Connect the microcontroller to your computer via USB. When you plug the Arduino into your computer, you'll find a new serial port in the Tools-->Serial Port menu (for details on installing the software, and USB-to-serial drivers for older Arduino models, see the Arduino Getting Started Guide). In OSX, the name will begin with /dev/tty.usbmodem- if it's an Arduino Uno later, and /dev/tty.usbserial- if it's a Duemilanove or earlier. In Windows it will start with COM like all the other serial ports.

Write a program that reads the digital input on pin 2. When the switch is pressed, turn the yellow LED on and the red one off. When the switch is released, turn the red LED on and the yellow LED off.
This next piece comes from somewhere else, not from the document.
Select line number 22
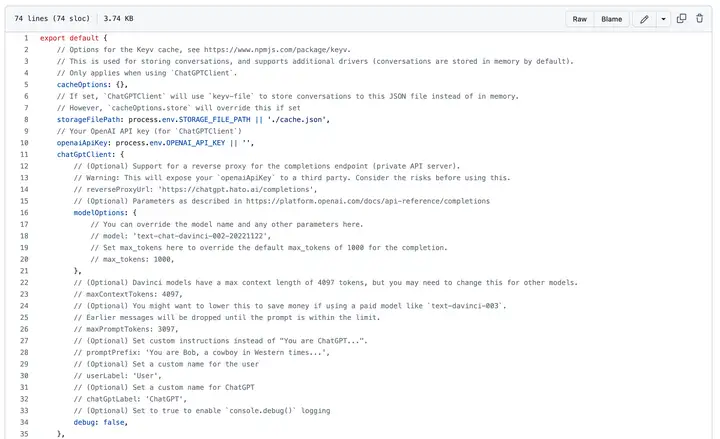pos(24,282)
In your setup() method, you need to set the three pins you're using as inputs or outputs, appropriately.


 void setup() {
   pinMode(2, INPUT);      // set the switch pin to be an input
   pinMode(3, OUTPUT);   // set the yellow LED pin to be an output
   pinMode(4, OUTPUT);   // set the red LED pin to be an output
 }

In the main loop, first you need an if-then-else statement to read the switch.


 void loop() {
   // read the switch input:
   if (digitalRead(2) == HIGH) {
     // if the switch is closed:
     digitalWrite(3, HIGH);    // turn on the yellow LED
     digitalWrite(4, LOW);     // turn off the red LED
   }
   else {
     // if the switch is open:
     digitalWrite(3, LOW);     // turn off the yellow LED
     digitalWrite(4, HIGH);    // turn on the red LED
   }
 }
 

Once you're done with that, you're ready to compile your sketch and upload it. Click the Verify button to compile your code. Then click the Upload button to upload the program to the module. After a few seconds, the following message will appear in the message pane to tell you the program was uploaded successfully.

Binary sketch size: 5522 bytes (of a 7168 byte maximum)

Press the switch and watch the LEDs change until you get bored. That's all there is to basic digital input and output!



Get Creative

This is just a suggestion for a short project. It's not a requirement for the class homework.

Many projects can be made with just digital input and output. For example, a combination lock is just a series of switches that have been switched in a particular sequence. Consider the cymbal-playing monkey below:

His cymbals can be turned into a switch by lining them with tin foil and screwing wires to them:


Those wires can be run to a breadboard and used as a switch. Then the microcontroller could be programmed to listen for pattern of cymbal crashes, and if it sees that pattern, to open a lock by switching on a digital output.

Come up with your own physical interface for a combination lock.